A Sustainable Workforce Starts With You

C3 Is Expanding

Guy With ClipboardThe next six months are going to be very busy for the Construction Career Collaborative as we bring another project on board, ramp up our ability to track how projects are going and roll out our safety training locations.

In the coming weeks, we’ll be ready to unveil the latest project that’s signed on to carry the banner of our C3 principles: Hourly and overtime payment standards, safety training and craft training. Perhaps the most significant thing about the newest project is that for the first time we’ll be expanding beyond the medical community. Texas Children’s Hospital and MD Anderson Cancer Center continue to be wonderful partners on the five beta projects already underway. The leaders of those hospitals are as excited as we are to the addition of more partners in our mission.

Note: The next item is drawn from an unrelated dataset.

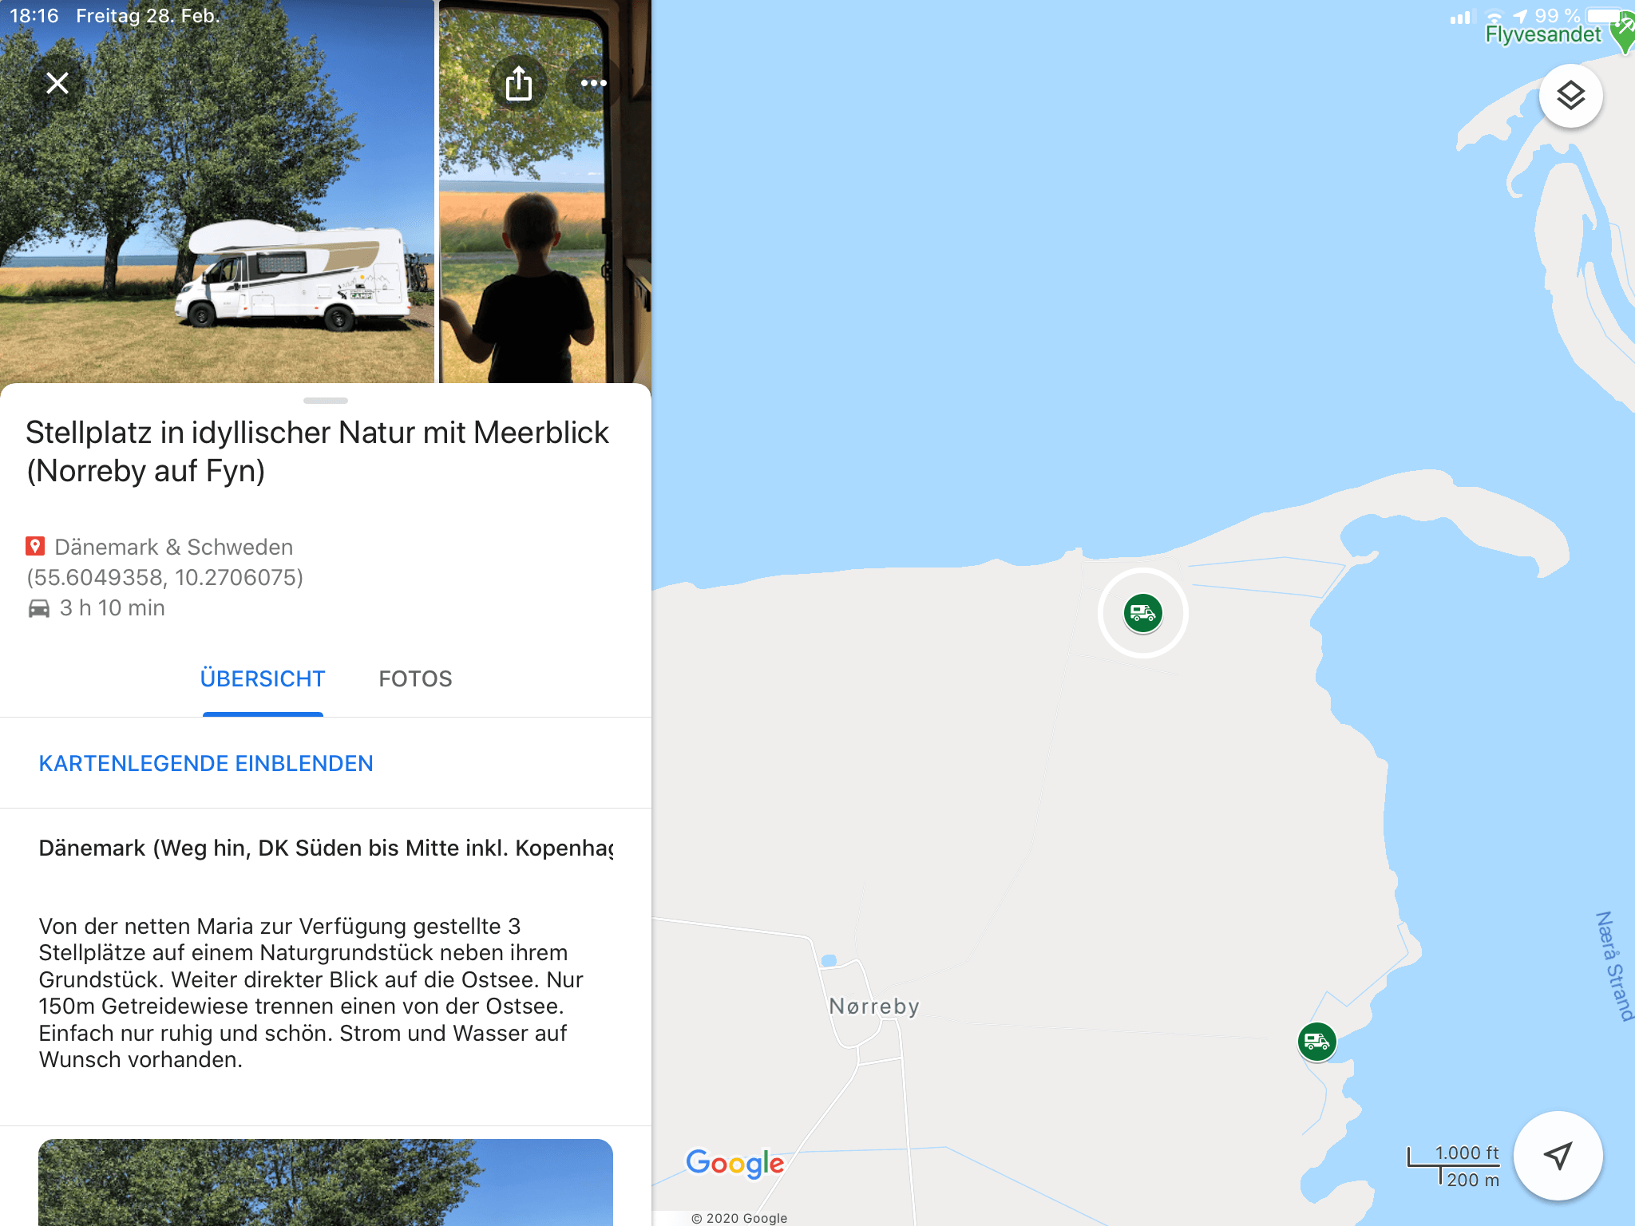Open the bottom tree photo preview
The image size is (1635, 1226).
[326, 1182]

One of the things I’m asked repeatedly about is our process for ensuring that the principles we’ve laid out are actually being put to use on the projects that have been brought into the fold. People in the construction industry, owners, and others want to know if we’re really able to set benchmarks and then show those benchmarks are being met. There’s exciting progress on that front. Working with our partners, we have determined a set of matrix for data that we’ll be tracking with the expectation that over time the data will show statistically that C3 projects are more profitable, more productive, and safer for our workforce.  The necessary audits are being done on our existing five projects. We’re going out into the field to ensure workers are being paid by the hour, workers’ comp is provided, applicable payroll taxes are being paid by employers, and safety training is accomplished. 

Another one of C3’s major goals is implementing a system of tracking who's on a jobsite in real time. When I talk about this with some in the industry, they question whether it can really be done. But, the technology to make it happen is already being put to good use in the industrial sector where security concerns have long made this kind of monitoring necessary. From our perspective, it's equally important to know who’s on a commercial site and whether those individuals have all met the safety training requirements. To achieve this, one of the things we’ve done is develop a database in partnership with the Contractor Safety Council of Texas City. That database is being populated right now with the craft workers on our beta projects. Ultimately, that will help us develop a badge system - or a similar system - that gives us the real the real time information needed about workers on jobsites.

We’re also working now to make it as convenient as possible for C3’s required five-hour safety training course to be taken across the Houston area. This month, we plan to have it set up and ready to go at the computer lab in the Contractor Safety Council of Texas City. In August, we’ll introduce that same training at the AGC Houston office on Dacoma, which will give us a northwest location. We’re not stopping there. Over the next six months, other locations will be identified and set up so that the training is as easily accessible as we can make it for craft workers who wish to be able to work on C3 projects. The C3 five-hour is very specific to the commercial construction industry; preparing workers for some of the most hazardous conditions they could possibly encounter on one of our jobs.

It’s never been good enough to simply say have certain principles and goals. If we’re going to attract a sustainable workforce, we need show that we’re truly the great career option we say we are. The data we’re collecting and the progress we’re making on safety training will help us prove our approach works.